* WHAT NEEDS TO BE DONE
Copy, character for character, the part of the records that opens with the line containing "414x403 pixels." and closes with the line containing "the header banner", including both of those lines.

* EXCERPTED RECORDS
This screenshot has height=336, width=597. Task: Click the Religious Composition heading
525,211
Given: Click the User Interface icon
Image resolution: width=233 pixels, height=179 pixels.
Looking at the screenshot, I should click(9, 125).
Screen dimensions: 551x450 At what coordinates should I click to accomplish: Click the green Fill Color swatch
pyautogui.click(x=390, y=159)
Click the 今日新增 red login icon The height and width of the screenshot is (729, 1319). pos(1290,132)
* * *
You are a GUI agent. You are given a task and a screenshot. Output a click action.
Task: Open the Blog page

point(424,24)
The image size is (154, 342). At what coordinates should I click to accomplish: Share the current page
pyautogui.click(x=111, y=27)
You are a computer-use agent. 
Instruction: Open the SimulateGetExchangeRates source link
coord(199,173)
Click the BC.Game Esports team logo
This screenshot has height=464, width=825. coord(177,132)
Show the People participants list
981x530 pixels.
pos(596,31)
--
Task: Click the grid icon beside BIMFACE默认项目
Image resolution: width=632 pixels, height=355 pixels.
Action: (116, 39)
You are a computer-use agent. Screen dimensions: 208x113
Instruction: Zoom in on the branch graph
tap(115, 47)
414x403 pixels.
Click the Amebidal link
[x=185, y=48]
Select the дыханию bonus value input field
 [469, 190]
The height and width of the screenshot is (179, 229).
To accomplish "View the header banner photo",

* TASK SOLUTION
414x403 pixels.
Click the Amebidal link
[x=185, y=48]
Select the дыханию bonus value input field
 [469, 190]
The height and width of the screenshot is (179, 229).
To accomplish "View the header banner photo",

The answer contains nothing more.